### Information given
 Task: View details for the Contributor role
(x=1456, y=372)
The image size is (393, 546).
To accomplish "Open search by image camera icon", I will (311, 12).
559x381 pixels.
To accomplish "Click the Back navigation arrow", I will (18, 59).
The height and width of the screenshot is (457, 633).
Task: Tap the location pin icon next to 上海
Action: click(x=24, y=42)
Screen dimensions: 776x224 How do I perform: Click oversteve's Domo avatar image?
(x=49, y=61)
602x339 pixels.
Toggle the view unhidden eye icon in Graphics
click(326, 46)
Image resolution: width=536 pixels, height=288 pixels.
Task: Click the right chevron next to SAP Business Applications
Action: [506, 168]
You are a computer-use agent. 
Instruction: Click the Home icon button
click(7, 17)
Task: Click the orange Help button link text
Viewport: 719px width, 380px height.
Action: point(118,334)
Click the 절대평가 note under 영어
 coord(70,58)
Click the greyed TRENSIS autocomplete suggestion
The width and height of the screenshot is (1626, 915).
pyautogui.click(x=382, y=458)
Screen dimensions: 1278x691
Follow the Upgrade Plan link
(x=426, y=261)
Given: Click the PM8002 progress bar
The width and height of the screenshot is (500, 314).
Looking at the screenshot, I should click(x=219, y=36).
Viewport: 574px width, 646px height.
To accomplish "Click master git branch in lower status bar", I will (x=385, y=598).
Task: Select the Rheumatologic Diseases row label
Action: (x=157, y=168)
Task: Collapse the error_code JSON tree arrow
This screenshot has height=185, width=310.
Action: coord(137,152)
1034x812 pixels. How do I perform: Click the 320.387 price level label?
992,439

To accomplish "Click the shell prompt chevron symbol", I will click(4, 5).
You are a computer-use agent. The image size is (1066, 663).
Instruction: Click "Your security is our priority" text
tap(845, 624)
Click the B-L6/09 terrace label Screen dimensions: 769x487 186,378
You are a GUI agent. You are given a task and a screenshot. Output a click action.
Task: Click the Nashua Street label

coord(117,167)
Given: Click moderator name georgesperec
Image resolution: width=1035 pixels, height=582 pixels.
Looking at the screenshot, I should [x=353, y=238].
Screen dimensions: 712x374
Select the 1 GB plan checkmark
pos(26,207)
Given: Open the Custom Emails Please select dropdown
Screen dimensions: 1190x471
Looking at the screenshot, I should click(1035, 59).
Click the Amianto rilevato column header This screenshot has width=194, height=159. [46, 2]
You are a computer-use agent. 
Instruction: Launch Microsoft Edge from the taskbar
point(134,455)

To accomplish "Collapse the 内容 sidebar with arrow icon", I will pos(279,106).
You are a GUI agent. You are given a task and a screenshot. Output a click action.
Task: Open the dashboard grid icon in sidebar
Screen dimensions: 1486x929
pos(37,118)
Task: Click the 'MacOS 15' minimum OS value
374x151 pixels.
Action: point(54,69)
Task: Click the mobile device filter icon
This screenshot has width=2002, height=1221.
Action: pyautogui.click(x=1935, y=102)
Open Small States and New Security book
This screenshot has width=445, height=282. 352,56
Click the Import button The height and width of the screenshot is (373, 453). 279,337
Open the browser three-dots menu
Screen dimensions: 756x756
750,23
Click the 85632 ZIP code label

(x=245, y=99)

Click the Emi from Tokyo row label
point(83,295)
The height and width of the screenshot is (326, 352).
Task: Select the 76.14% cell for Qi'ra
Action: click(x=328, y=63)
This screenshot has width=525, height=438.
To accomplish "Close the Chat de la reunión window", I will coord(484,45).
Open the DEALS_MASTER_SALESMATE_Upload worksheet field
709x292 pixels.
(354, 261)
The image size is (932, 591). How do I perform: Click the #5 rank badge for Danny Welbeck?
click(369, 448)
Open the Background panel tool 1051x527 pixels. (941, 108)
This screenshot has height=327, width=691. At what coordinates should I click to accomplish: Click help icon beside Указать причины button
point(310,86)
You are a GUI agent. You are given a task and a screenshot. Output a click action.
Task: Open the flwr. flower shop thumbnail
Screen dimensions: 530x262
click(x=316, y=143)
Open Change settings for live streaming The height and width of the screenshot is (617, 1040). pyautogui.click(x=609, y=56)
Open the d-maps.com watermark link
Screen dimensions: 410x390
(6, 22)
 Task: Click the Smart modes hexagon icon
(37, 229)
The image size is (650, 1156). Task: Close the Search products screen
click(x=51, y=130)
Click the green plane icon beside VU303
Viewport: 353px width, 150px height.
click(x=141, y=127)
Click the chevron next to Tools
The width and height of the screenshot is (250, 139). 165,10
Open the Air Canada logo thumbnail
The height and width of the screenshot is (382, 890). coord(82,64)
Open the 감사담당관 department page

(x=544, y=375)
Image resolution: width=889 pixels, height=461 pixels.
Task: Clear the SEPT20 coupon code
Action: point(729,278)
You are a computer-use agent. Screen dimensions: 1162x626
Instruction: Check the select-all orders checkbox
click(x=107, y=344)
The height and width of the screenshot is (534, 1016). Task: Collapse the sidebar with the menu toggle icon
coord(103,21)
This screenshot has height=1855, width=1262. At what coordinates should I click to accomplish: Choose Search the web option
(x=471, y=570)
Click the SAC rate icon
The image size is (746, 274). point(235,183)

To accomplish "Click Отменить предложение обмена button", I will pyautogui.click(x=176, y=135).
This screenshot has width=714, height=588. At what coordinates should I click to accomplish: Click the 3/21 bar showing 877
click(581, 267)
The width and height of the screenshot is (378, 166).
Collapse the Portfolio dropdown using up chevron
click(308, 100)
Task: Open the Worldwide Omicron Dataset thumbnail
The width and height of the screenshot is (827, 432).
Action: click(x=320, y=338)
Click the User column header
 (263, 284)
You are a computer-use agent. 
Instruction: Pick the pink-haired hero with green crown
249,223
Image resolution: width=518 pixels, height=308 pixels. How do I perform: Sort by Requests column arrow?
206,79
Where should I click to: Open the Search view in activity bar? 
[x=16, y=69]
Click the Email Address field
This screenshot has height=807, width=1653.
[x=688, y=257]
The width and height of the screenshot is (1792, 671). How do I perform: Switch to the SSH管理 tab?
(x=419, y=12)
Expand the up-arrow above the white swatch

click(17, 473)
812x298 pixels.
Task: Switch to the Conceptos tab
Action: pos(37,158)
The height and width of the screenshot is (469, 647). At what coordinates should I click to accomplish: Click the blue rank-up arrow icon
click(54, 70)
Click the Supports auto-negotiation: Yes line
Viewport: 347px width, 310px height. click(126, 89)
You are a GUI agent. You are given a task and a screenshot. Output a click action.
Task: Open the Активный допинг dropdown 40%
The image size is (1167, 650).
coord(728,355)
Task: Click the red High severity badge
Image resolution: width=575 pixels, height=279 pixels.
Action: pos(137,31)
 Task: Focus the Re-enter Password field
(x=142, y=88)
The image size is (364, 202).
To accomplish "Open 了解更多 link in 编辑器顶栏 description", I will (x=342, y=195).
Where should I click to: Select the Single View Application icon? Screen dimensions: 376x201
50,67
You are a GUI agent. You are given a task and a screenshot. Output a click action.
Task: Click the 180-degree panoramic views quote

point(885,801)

### Task directions
Set down the records again without altering a word.

### Answer box
 Task: View details for the Contributor role
(x=1456, y=372)
The image size is (393, 546).
To accomplish "Open search by image camera icon", I will (311, 12).
559x381 pixels.
To accomplish "Click the Back navigation arrow", I will (18, 59).
The height and width of the screenshot is (457, 633).
Task: Tap the location pin icon next to 上海
Action: click(x=24, y=42)
Screen dimensions: 776x224 How do I perform: Click oversteve's Domo avatar image?
(x=49, y=61)
602x339 pixels.
Toggle the view unhidden eye icon in Graphics
click(326, 46)
Image resolution: width=536 pixels, height=288 pixels.
Task: Click the right chevron next to SAP Business Applications
Action: [506, 168]
You are a computer-use agent. 
Instruction: Click the Home icon button
click(7, 17)
Task: Click the orange Help button link text
Viewport: 719px width, 380px height.
Action: point(118,334)
Click the 절대평가 note under 영어
 coord(70,58)
Click the greyed TRENSIS autocomplete suggestion
The width and height of the screenshot is (1626, 915).
pyautogui.click(x=382, y=458)
Screen dimensions: 1278x691
Follow the Upgrade Plan link
(x=426, y=261)
Given: Click the PM8002 progress bar
The width and height of the screenshot is (500, 314).
Looking at the screenshot, I should click(x=219, y=36).
Viewport: 574px width, 646px height.
To accomplish "Click master git branch in lower status bar", I will (x=385, y=598).
Task: Select the Rheumatologic Diseases row label
Action: (x=157, y=168)
Task: Collapse the error_code JSON tree arrow
This screenshot has height=185, width=310.
Action: coord(137,152)
1034x812 pixels. How do I perform: Click the 320.387 price level label?
992,439

To accomplish "Click the shell prompt chevron symbol", I will click(4, 5).
You are a computer-use agent. The image size is (1066, 663).
Instruction: Click "Your security is our priority" text
tap(845, 624)
Click the B-L6/09 terrace label Screen dimensions: 769x487 186,378
You are a GUI agent. You are given a task and a screenshot. Output a click action.
Task: Click the Nashua Street label

coord(117,167)
Given: Click moderator name georgesperec
Image resolution: width=1035 pixels, height=582 pixels.
Looking at the screenshot, I should [x=353, y=238].
Screen dimensions: 712x374
Select the 1 GB plan checkmark
pos(26,207)
Given: Open the Custom Emails Please select dropdown
Screen dimensions: 1190x471
Looking at the screenshot, I should click(1035, 59).
Click the Amianto rilevato column header This screenshot has width=194, height=159. [46, 2]
You are a computer-use agent. 
Instruction: Launch Microsoft Edge from the taskbar
point(134,455)

To accomplish "Collapse the 内容 sidebar with arrow icon", I will pos(279,106).
You are a GUI agent. You are given a task and a screenshot. Output a click action.
Task: Open the dashboard grid icon in sidebar
Screen dimensions: 1486x929
pos(37,118)
Task: Click the 'MacOS 15' minimum OS value
374x151 pixels.
Action: point(54,69)
Task: Click the mobile device filter icon
This screenshot has width=2002, height=1221.
Action: pyautogui.click(x=1935, y=102)
Open Small States and New Security book
This screenshot has width=445, height=282. 352,56
Click the Import button The height and width of the screenshot is (373, 453). 279,337
Open the browser three-dots menu
Screen dimensions: 756x756
750,23
Click the 85632 ZIP code label

(x=245, y=99)

Click the Emi from Tokyo row label
point(83,295)
The height and width of the screenshot is (326, 352).
Task: Select the 76.14% cell for Qi'ra
Action: click(x=328, y=63)
This screenshot has width=525, height=438.
To accomplish "Close the Chat de la reunión window", I will coord(484,45).
Open the DEALS_MASTER_SALESMATE_Upload worksheet field
709x292 pixels.
(354, 261)
The image size is (932, 591). How do I perform: Click the #5 rank badge for Danny Welbeck?
click(369, 448)
Open the Background panel tool 1051x527 pixels. (941, 108)
This screenshot has height=327, width=691. At what coordinates should I click to accomplish: Click help icon beside Указать причины button
point(310,86)
You are a GUI agent. You are given a task and a screenshot. Output a click action.
Task: Open the flwr. flower shop thumbnail
Screen dimensions: 530x262
click(x=316, y=143)
Open Change settings for live streaming The height and width of the screenshot is (617, 1040). pyautogui.click(x=609, y=56)
Open the d-maps.com watermark link
Screen dimensions: 410x390
(6, 22)
 Task: Click the Smart modes hexagon icon
(37, 229)
The image size is (650, 1156). Task: Close the Search products screen
click(x=51, y=130)
Click the green plane icon beside VU303
Viewport: 353px width, 150px height.
click(x=141, y=127)
Click the chevron next to Tools
The width and height of the screenshot is (250, 139). 165,10
Open the Air Canada logo thumbnail
The height and width of the screenshot is (382, 890). coord(82,64)
Open the 감사담당관 department page

(x=544, y=375)
Image resolution: width=889 pixels, height=461 pixels.
Task: Clear the SEPT20 coupon code
Action: point(729,278)
You are a computer-use agent. Screen dimensions: 1162x626
Instruction: Check the select-all orders checkbox
click(x=107, y=344)
The height and width of the screenshot is (534, 1016). Task: Collapse the sidebar with the menu toggle icon
coord(103,21)
This screenshot has height=1855, width=1262. At what coordinates should I click to accomplish: Choose Search the web option
(x=471, y=570)
Click the SAC rate icon
The image size is (746, 274). point(235,183)

To accomplish "Click Отменить предложение обмена button", I will pyautogui.click(x=176, y=135).
This screenshot has width=714, height=588. At what coordinates should I click to accomplish: Click the 3/21 bar showing 877
click(581, 267)
The width and height of the screenshot is (378, 166).
Collapse the Portfolio dropdown using up chevron
click(308, 100)
Task: Open the Worldwide Omicron Dataset thumbnail
The width and height of the screenshot is (827, 432).
Action: click(x=320, y=338)
Click the User column header
 (263, 284)
You are a computer-use agent. 
Instruction: Pick the pink-haired hero with green crown
249,223
Image resolution: width=518 pixels, height=308 pixels. How do I perform: Sort by Requests column arrow?
206,79
Where should I click to: Open the Search view in activity bar? 
[x=16, y=69]
Click the Email Address field
This screenshot has height=807, width=1653.
[x=688, y=257]
The width and height of the screenshot is (1792, 671). How do I perform: Switch to the SSH管理 tab?
(x=419, y=12)
Expand the up-arrow above the white swatch

click(17, 473)
812x298 pixels.
Task: Switch to the Conceptos tab
Action: pos(37,158)
The height and width of the screenshot is (469, 647). At what coordinates should I click to accomplish: Click the blue rank-up arrow icon
click(54, 70)
Click the Supports auto-negotiation: Yes line
Viewport: 347px width, 310px height. click(126, 89)
You are a GUI agent. You are given a task and a screenshot. Output a click action.
Task: Open the Активный допинг dropdown 40%
The image size is (1167, 650).
coord(728,355)
Task: Click the red High severity badge
Image resolution: width=575 pixels, height=279 pixels.
Action: pos(137,31)
 Task: Focus the Re-enter Password field
(x=142, y=88)
The image size is (364, 202).
To accomplish "Open 了解更多 link in 编辑器顶栏 description", I will (x=342, y=195).
Where should I click to: Select the Single View Application icon? Screen dimensions: 376x201
50,67
You are a GUI agent. You are given a task and a screenshot. Output a click action.
Task: Click the 180-degree panoramic views quote

point(885,801)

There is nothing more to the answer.